Also see our related articles: Freestyle Breathing Overview and Tips and The
Power of Bilateral Breathing.
Important!
Don't forget to breathe. Doctors recommend it.
Very few novice swimmers exhale properly into the water.
Nearly all intermediate swimmers think they are exhaling correctly - at
least, that's what they say when we ask them. Do they? Very few do.
Even amongst advanced swimmers, quite a few like to hold onto their breath
under the water.
Why is this an important swimming technique? Getting your exhalation right
will make freestyle feel much easier, get you balanced in the water and as a
bonus, make you more relaxed whilst swimming. This will benefit any swimmer
, from beginner to elite.
In this article we're going to give you some very simple exercises to
perform to improve your breathing technique and this will help you become a
much better swimmer.
How You Should Breathe
At Swim Smooth we know the secret of freestyle breathing. The secret is good
exhalation.
Whenever your face is in the water, exhale constantly and smoothly.
When you are swimming you should always be exhaling except when you turn
your head to inhale.
You can exhale through your mouth or through your nose or through both, it
doesn't matter. But when your face is in the water you should be exhaling
all the time in one constant stream of bubbles.
Do you do this? You're probably thinking 'yes I do'. We ask hundreds of
swimmers this question every year, nearly all of them answer 'yes' but when
they jump in the pool and we watch their breathing technique, they are
nearly all holding their breath underwater!
How Do Most Swimmers Exhale?
After inhaling and returning their face to the water, most people hold that
breath for at least one stroke, if not two. Shortly before their next
inhalation they exhale very late into the water, often finishing that
exhalation into the air when they've turned to breathe in.
They feel they are exhaling into the water because they do a little before
inhalation, but that is too little too late.
Coaches: From the pool deck, watch for a little outward spray of water from
the mouth area as the swimmer turns to take their breath - this is a classic
sign of late exhalation. Such a swimmer will immediately feel more relaxed
from an improved exhalation technique.
Why is it Important to Exhale Constantly?
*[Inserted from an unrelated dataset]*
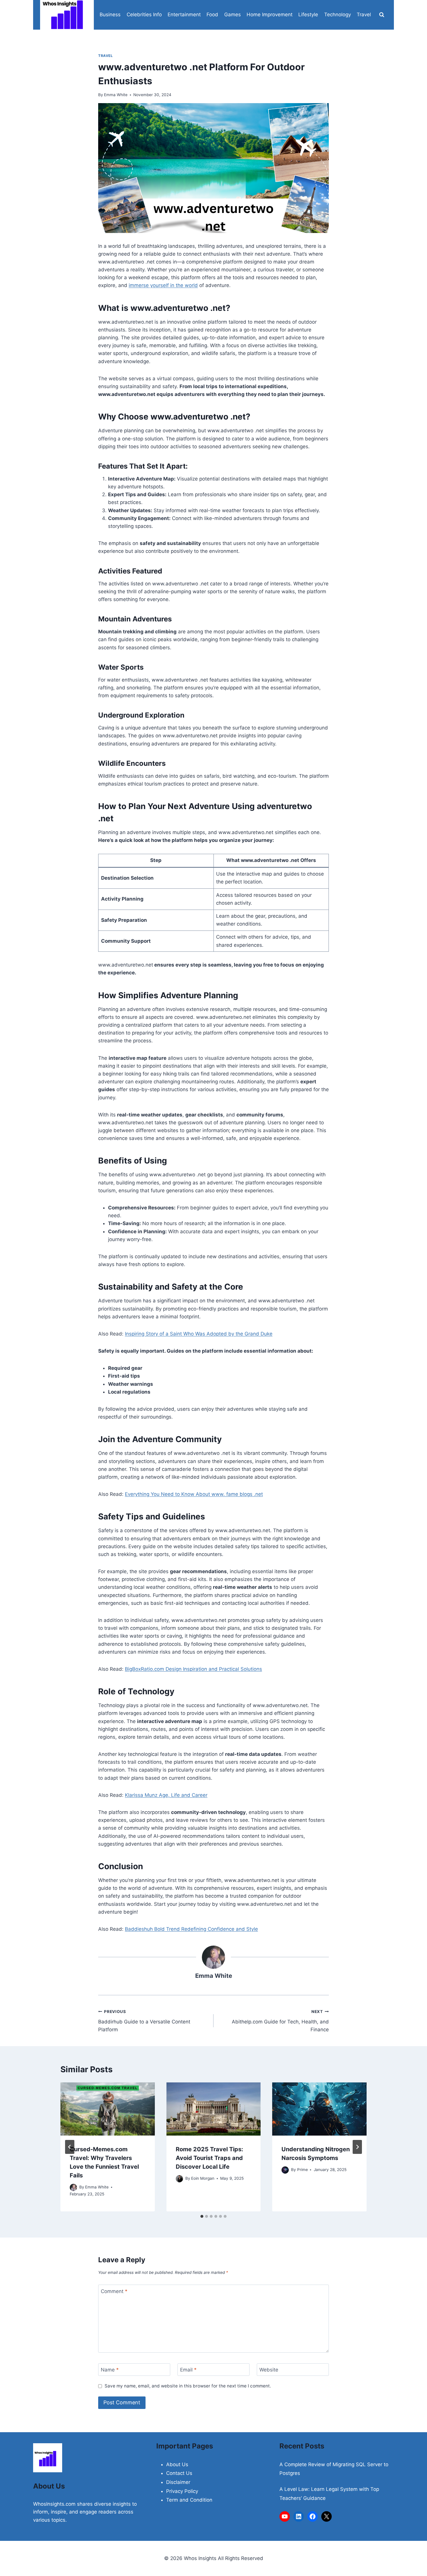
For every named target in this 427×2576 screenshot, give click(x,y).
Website (268, 2370)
1) The most important reason is that when you hold your breath you tense up.
When you breathe out you release that tension. Imagine you're having a
stressful day and someone tells you to take a deep breath - it's not when
you take the breath in that you feel better, it's when you let it go.
Holding your breath tenses you up and that is bad for your swimming
technique.
2) When you are holding your breath you can feel that you need to breathe.
The sensation you are feeling is not the lack of oxygen, it's the build up
of CO2. By holding your breath you are keeping the CO2 in your blood stream
and lungs - this makes you feel desperate for air.
Blow them bubbles, it'll be the end of your troubles.
Breathing out constantly while you swim feels much nicer - you get rid of
the CO2 and no longer feel so desperate for air.
3) Having lungs full of air is bad for your body position - your chest is
too buoyant. Since your body acts like a see saw around your centre, this
causes your legs to sink in the water, creating extra drag.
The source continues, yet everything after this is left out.